Reto A
Indica si cada afirmación coincide con el texto sobre los hijos del Metropol: (i) la taquillera se llamaba Amelia; (ii) al cine se entraba por la puerta del medio; (iii) Cándida era la asistenta de doña Salomé. Responde sí o no a cada una y cita textualmente las palabras que lo deciden.

Texto proporcionado
..........
Los hijos del Metropol

La familia Obiol se instaló en el edificio del cine el año de su inauguración y allí nacieron los cuatro hijos

Los hijos del Metropol

La taquillera, Amelia, hacía punto y ganchillo entre sesión y sesión, sobre un taburete casi más alto que ella. Apolonia, la portera de la finca, tenía distracción asegurada todos los días con los ajetreos de las colas. Y hay debate sobre si el acomodador llevaba o no una pata de palo. Nadie discute, eso sí, que el barquillero agotaba sus existencias antes del Nodo. Al cine se entraba por los dos portales laterales. Y una mujer atravesaba cada día el vestíbulo camino del tercer piso (puerta 6), por la puerta del medio, con un abrigo rojo, hiciese frío o calor. Cándida, que decía «sefámoro» en vez de «semáforo», cumplía una promesa que nunca desveló. Era la asistenta de doña Salomé, la matriarca de la familia más numerosa y vivaz de Hernán Cortés 9.
..........
[Datos recopilados]
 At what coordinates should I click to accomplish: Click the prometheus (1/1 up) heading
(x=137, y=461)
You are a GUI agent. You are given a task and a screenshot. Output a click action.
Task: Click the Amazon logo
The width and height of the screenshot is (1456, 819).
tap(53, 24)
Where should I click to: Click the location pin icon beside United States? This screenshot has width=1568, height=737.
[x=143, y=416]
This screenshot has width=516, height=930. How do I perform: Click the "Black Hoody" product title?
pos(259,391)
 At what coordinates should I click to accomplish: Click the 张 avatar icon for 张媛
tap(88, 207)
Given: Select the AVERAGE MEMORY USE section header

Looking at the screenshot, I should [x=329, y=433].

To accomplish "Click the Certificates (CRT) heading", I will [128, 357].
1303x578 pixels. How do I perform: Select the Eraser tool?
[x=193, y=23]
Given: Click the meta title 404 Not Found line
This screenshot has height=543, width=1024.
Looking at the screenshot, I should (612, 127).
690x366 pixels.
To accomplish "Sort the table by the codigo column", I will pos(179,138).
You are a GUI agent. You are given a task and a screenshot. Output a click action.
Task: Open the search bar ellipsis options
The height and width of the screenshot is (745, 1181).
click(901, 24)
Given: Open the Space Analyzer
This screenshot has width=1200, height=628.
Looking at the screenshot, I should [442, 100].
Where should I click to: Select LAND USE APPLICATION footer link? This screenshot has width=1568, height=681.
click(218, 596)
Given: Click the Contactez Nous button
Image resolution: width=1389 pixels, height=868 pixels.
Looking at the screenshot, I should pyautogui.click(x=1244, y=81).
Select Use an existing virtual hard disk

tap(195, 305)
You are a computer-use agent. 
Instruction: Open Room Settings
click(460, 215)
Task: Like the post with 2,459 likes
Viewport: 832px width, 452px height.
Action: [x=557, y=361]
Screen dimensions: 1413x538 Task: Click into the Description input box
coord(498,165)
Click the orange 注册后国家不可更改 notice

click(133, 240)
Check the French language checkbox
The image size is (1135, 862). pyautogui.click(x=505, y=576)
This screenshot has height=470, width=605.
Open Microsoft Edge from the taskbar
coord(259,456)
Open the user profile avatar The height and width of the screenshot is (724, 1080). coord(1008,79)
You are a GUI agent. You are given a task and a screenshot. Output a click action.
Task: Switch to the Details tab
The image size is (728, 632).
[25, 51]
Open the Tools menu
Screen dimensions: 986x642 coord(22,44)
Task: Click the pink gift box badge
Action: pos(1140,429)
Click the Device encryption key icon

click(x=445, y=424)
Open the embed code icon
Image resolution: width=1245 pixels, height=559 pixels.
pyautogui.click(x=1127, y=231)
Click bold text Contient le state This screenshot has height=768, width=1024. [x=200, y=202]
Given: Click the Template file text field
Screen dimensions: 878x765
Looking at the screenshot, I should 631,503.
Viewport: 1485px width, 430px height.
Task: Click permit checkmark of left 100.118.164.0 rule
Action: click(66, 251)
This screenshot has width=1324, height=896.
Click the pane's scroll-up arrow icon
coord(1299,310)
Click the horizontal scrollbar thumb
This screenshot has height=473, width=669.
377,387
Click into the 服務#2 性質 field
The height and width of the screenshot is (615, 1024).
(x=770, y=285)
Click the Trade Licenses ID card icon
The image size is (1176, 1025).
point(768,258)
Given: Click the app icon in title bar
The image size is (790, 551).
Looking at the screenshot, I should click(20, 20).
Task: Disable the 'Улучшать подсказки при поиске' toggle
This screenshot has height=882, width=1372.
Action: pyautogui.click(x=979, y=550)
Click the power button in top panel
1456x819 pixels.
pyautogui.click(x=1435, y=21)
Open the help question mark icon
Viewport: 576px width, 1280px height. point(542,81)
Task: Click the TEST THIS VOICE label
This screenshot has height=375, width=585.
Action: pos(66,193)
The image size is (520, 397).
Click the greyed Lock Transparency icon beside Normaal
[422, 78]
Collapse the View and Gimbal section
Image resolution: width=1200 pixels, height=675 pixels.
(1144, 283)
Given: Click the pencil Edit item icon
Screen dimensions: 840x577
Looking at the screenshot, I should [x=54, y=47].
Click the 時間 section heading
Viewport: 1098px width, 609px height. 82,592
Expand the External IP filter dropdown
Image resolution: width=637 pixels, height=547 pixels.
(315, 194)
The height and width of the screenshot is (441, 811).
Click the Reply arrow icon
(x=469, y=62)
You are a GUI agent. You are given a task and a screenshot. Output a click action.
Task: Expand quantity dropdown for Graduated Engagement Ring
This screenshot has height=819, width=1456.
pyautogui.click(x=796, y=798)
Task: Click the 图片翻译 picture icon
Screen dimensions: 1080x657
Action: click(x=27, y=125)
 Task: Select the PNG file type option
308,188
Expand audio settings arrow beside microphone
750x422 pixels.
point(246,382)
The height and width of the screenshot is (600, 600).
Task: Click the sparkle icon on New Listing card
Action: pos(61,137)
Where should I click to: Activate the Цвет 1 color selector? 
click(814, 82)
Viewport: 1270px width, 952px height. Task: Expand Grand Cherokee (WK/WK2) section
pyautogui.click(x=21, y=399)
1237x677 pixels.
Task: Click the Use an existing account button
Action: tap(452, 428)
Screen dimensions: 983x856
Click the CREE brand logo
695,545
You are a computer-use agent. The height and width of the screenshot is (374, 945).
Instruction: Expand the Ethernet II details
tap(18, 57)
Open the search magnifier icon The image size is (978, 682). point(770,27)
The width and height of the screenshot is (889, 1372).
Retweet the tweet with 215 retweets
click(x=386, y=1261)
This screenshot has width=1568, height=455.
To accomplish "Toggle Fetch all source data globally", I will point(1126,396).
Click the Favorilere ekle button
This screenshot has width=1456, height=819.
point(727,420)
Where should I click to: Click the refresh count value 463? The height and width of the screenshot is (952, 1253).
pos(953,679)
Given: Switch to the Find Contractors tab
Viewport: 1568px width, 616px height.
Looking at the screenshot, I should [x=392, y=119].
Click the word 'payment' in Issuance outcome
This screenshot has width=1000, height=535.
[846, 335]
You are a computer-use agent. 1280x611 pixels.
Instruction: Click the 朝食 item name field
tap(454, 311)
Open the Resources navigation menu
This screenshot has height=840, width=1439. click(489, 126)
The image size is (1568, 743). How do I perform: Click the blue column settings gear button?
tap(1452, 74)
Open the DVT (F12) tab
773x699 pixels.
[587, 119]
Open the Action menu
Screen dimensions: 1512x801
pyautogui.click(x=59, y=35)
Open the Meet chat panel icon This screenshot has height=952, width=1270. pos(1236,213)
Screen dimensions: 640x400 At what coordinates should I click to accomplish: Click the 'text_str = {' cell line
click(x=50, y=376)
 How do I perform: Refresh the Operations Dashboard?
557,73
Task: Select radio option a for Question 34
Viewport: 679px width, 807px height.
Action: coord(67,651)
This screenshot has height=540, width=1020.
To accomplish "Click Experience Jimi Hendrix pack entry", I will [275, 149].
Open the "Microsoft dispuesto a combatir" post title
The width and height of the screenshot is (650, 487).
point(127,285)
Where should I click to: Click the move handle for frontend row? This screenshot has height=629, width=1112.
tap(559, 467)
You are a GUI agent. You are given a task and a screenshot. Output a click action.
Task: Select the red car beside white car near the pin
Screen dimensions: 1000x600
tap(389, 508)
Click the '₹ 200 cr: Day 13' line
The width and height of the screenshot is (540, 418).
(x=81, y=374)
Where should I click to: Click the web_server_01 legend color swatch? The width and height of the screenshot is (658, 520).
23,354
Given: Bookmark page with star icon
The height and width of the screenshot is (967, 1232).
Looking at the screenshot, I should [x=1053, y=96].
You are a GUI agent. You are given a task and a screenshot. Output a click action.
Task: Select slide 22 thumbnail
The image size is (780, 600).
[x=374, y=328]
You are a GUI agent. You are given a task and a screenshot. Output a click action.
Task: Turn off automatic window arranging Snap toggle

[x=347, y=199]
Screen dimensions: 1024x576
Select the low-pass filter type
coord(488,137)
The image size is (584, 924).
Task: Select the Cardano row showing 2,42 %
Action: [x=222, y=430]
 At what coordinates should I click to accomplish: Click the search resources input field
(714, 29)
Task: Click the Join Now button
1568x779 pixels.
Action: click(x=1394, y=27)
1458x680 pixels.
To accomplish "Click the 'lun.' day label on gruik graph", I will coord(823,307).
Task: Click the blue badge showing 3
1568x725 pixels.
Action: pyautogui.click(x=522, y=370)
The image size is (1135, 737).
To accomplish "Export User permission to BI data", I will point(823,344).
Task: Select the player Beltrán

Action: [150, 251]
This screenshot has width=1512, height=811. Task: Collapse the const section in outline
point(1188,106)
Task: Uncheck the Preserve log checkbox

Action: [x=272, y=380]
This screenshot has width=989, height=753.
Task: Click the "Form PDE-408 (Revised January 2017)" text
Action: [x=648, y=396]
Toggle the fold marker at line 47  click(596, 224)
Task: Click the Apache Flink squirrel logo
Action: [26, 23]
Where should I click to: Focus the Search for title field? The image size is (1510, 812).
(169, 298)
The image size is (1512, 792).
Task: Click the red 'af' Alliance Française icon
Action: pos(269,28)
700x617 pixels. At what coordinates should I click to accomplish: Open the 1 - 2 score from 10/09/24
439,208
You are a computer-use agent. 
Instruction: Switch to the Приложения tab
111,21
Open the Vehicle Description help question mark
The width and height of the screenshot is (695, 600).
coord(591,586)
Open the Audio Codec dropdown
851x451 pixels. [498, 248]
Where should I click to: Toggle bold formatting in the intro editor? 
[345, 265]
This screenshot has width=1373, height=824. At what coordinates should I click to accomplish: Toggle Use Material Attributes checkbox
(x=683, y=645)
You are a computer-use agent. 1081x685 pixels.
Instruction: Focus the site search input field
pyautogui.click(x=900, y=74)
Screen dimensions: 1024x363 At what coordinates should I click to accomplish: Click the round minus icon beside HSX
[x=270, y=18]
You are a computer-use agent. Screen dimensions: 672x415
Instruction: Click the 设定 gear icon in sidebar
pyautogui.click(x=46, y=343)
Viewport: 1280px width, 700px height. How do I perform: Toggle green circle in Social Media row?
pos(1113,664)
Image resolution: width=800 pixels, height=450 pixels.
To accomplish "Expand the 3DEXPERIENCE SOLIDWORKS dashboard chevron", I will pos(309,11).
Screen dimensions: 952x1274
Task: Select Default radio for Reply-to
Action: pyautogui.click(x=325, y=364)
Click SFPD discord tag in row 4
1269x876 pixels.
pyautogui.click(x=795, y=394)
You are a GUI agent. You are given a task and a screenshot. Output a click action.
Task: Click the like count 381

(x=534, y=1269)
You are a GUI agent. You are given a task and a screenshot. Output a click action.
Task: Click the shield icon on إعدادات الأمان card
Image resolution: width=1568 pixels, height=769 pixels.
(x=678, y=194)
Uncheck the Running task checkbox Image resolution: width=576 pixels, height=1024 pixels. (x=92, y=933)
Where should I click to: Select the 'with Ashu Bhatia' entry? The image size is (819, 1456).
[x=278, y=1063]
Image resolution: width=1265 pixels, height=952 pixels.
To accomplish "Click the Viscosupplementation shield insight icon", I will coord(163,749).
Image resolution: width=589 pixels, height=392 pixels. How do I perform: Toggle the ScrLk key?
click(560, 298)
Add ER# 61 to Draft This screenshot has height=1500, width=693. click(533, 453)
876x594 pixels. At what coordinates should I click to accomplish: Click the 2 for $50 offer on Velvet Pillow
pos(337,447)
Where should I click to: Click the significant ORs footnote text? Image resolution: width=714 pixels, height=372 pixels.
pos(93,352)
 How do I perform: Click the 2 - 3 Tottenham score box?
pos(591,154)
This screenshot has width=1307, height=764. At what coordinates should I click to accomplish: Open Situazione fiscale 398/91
..........
Reto B
Desplaza las coordenadas de las entradas desde la línea que contiene "1458x680 pixels." hasta la línea que contiene "Action: [150, 251]", ambas incluidas, sumando 29 a cada número de las respuestas. Reescribe todas esas líneas, también las que no llevan coordenadas.

Respuesta escrita A
(i) Sí: «La taquillera, Amelia, hacía punto y ganchillo entre sesión y sesión».
(ii) No: «Al cine se entraba por los dos portales laterales».
(iii) Sí: «Era la asistenta de doña Salomé».

Respuesta escrita B
1458x680 pixels.
To accomplish "Click the 'lun.' day label on gruik graph", I will coord(852,336).
Task: Click the blue badge showing 3
1568x725 pixels.
Action: pyautogui.click(x=551, y=399)
The image size is (1135, 737).
To accomplish "Export User permission to BI data", I will point(852,373).
Task: Select the player Beltrán

Action: [179, 280]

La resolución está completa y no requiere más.